Murray’s opposition is only the latest obstruction placed before Johnson’s nomination. But it has fed considerable speculation on Capitol Hill that Democrats may be using the nominee, on account of his close relationship with Bush, to gain leverage in policy battles with the White House.

[IMGCAP(1)] In that case, Johnson’s effort to win confirmation could plod on indefinitely.

At the very least, Murray’s hold moves the dispute beyond parochial questions about the role that Johnson, who previously served as director of the White House’s Office of Personnel Management, played in steps by the Bush administration toward a policy of out-sourcing some government functions to private firms.

That prospect has been strongly opposed by organized labor and served as the rationale for Byrd’s hold on Johnson’s nomination.

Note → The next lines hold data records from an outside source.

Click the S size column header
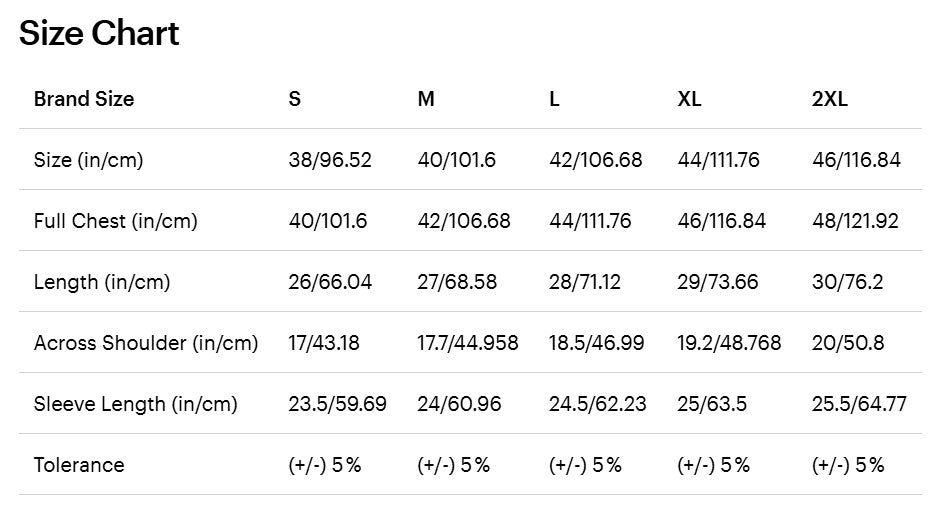This screenshot has height=517, width=942. pyautogui.click(x=295, y=99)
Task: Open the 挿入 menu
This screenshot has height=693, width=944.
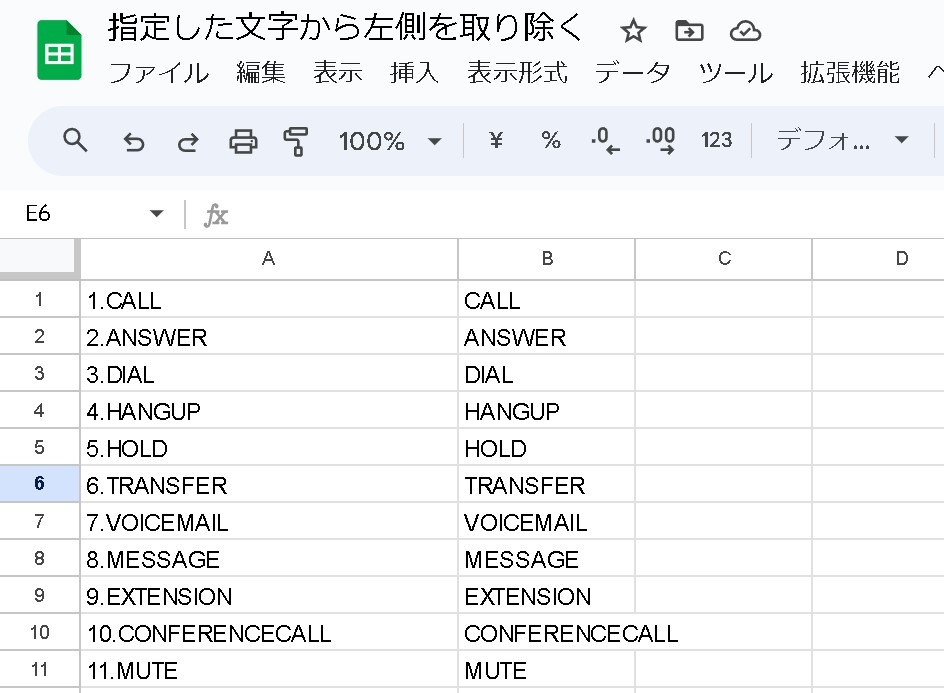Action: point(413,73)
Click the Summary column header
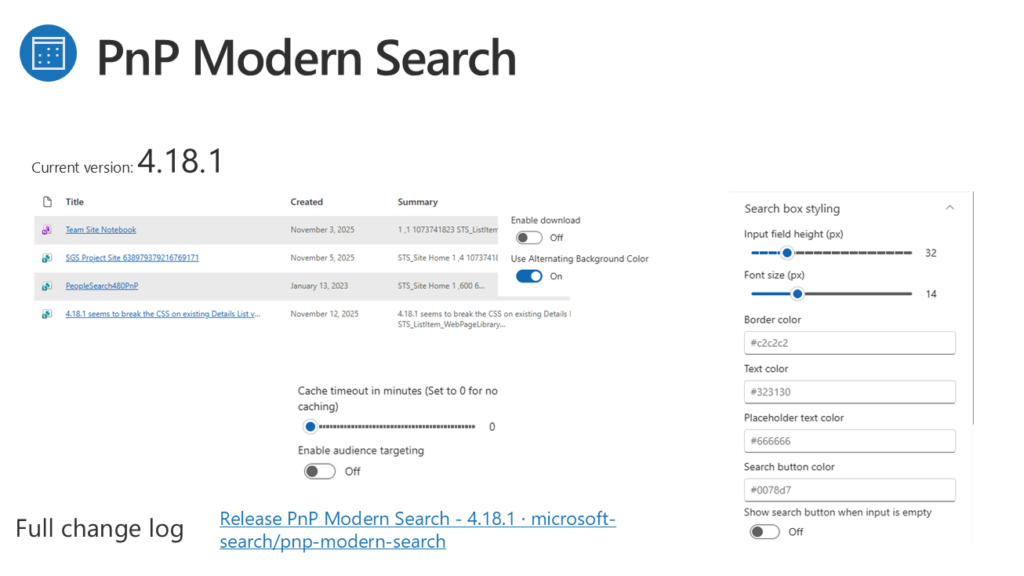1024x576 pixels. pos(417,202)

There is no discernable link, however, between Johnson and the Homeland Security matter.

Murray’s fight with DHS concerns a planned diversion of funds from Operation Safe Commerce, a program intended to improve security at major ports, including Seattle-Tacoma. The Transportation Security Administration has indicated that it will reroute $28 million from the program to pay for explosives-screening technology at airports.

Calls to DHS and its transportation security section on Wednesday were not returned.

OMB spokesman Trent Duffy refused to comment on Murray’s hold, which was reported first in The Columbian, a newspaper in Vancouver, Wash.

Duffy cited White House policy that forbids officials from commenting on pending nominations.